REQUIRED ACTION: Given the listing below, write out exactly the lines starting with the line that has "Task: Expand the 全部类型 filter dropdown" and going on through the line that has "Viewport: 677px width, 340px height.", both kept.

DATA UNDER STUDY:
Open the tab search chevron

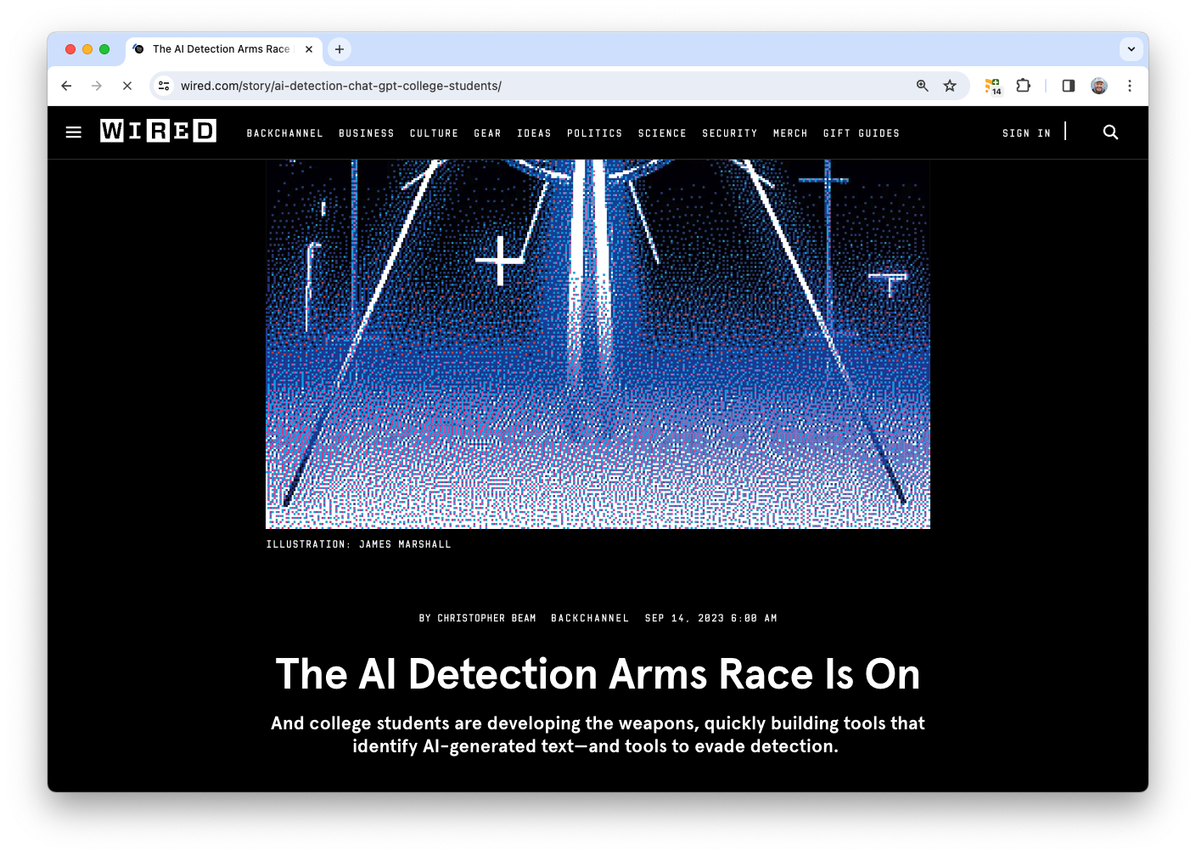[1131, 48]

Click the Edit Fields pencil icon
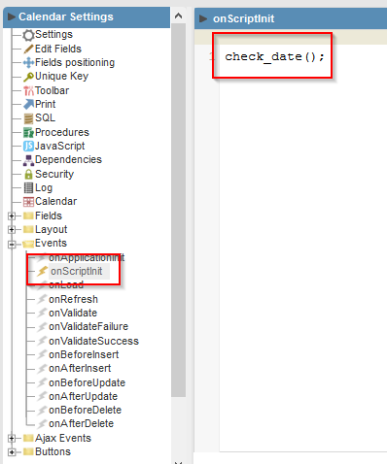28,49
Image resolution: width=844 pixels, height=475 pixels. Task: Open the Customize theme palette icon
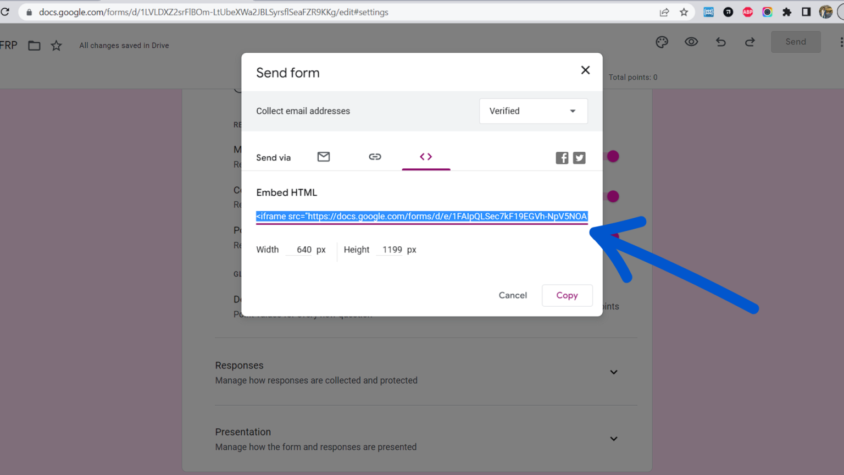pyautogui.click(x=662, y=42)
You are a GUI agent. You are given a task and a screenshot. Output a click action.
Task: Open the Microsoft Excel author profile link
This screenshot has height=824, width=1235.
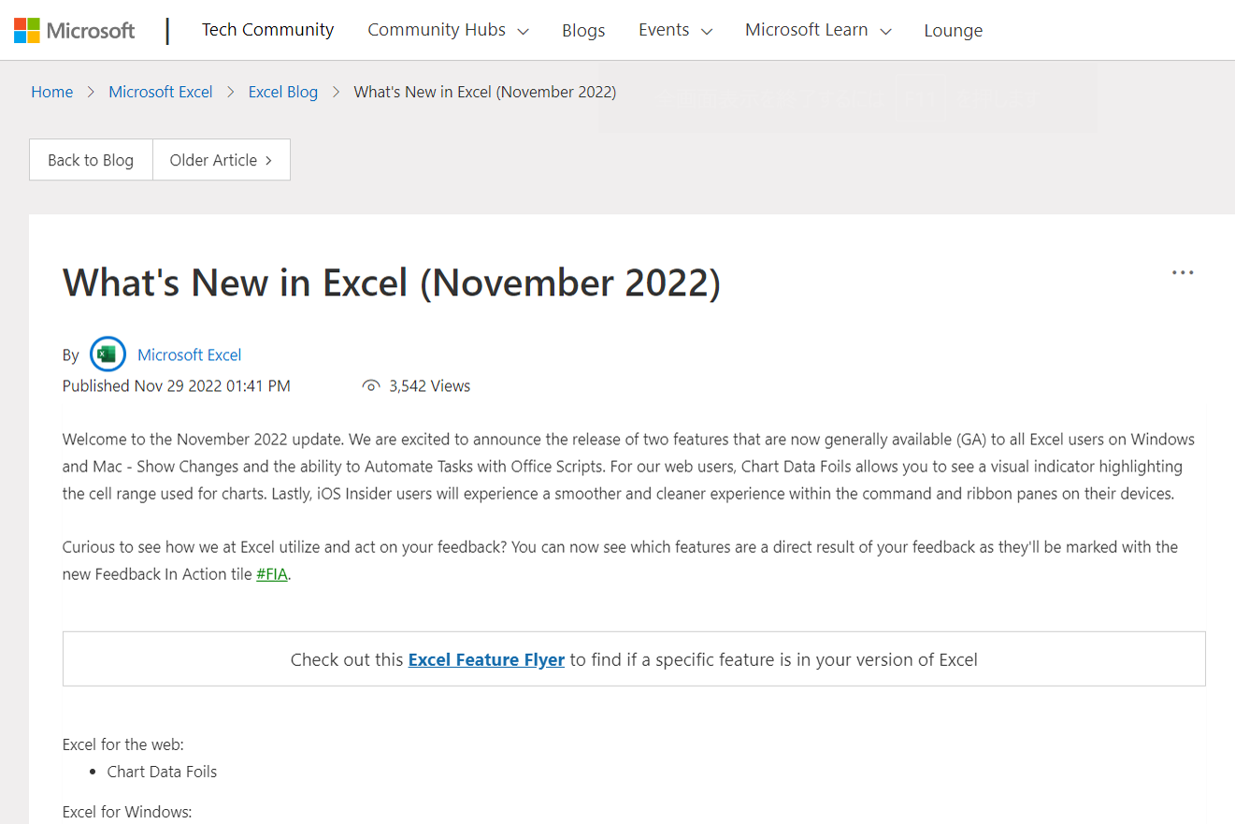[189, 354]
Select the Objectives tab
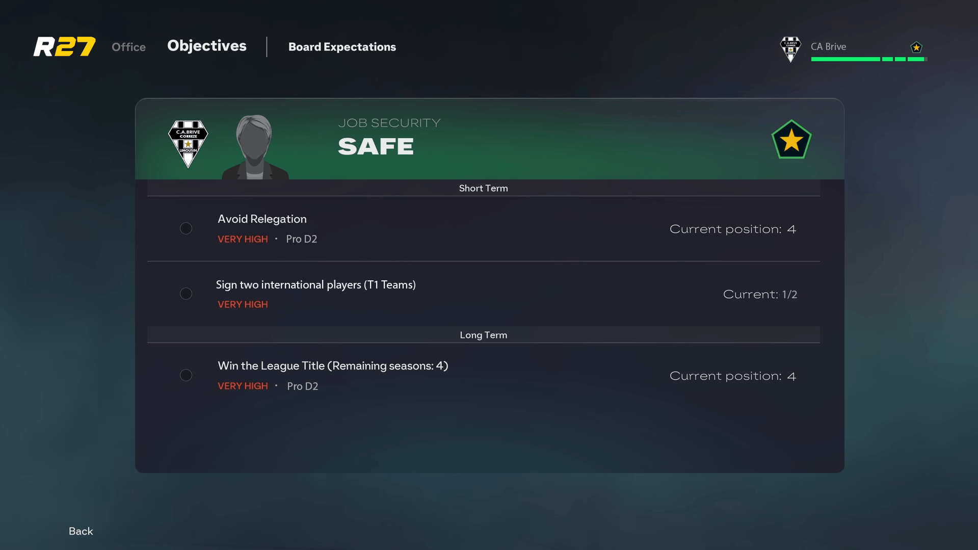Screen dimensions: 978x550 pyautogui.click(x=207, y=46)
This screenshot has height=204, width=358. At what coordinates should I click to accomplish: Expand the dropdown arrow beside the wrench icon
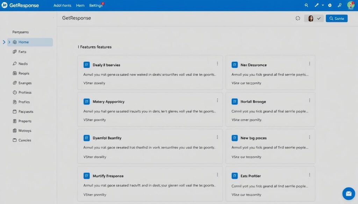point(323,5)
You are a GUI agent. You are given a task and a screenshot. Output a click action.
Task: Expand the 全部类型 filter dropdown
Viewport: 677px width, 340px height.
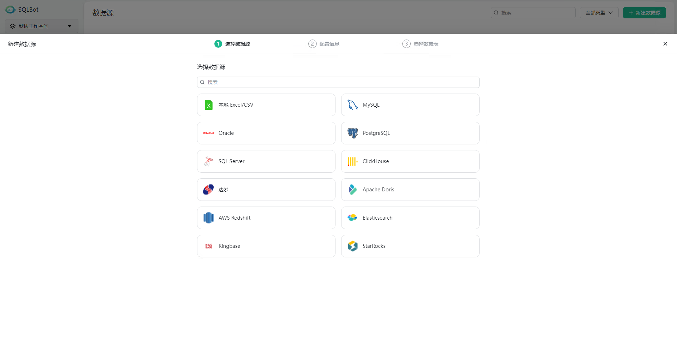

...

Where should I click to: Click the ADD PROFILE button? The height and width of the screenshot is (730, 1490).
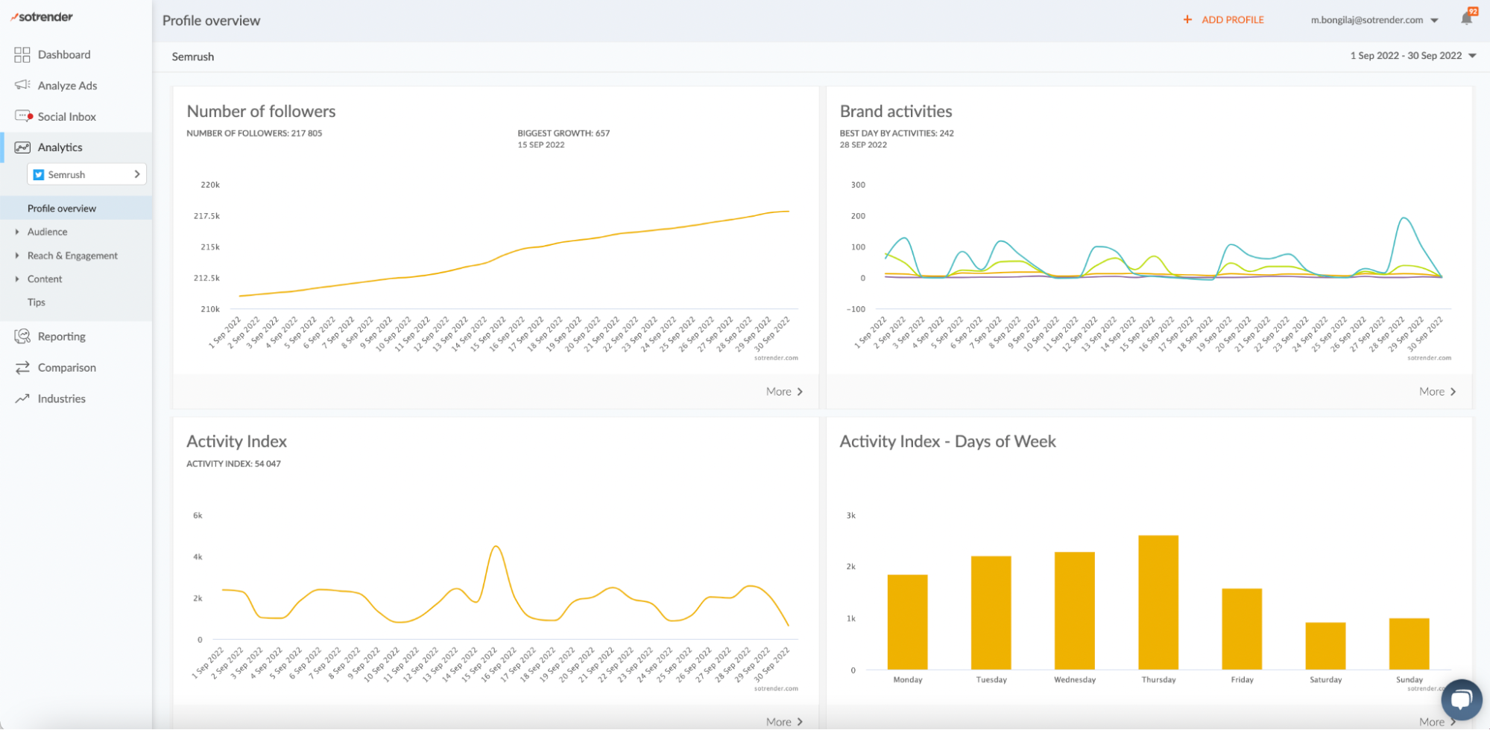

ANSWER TO THIS TASK:
Task: Expand the 全部类型 filter dropdown
Viewport: 677px width, 340px height.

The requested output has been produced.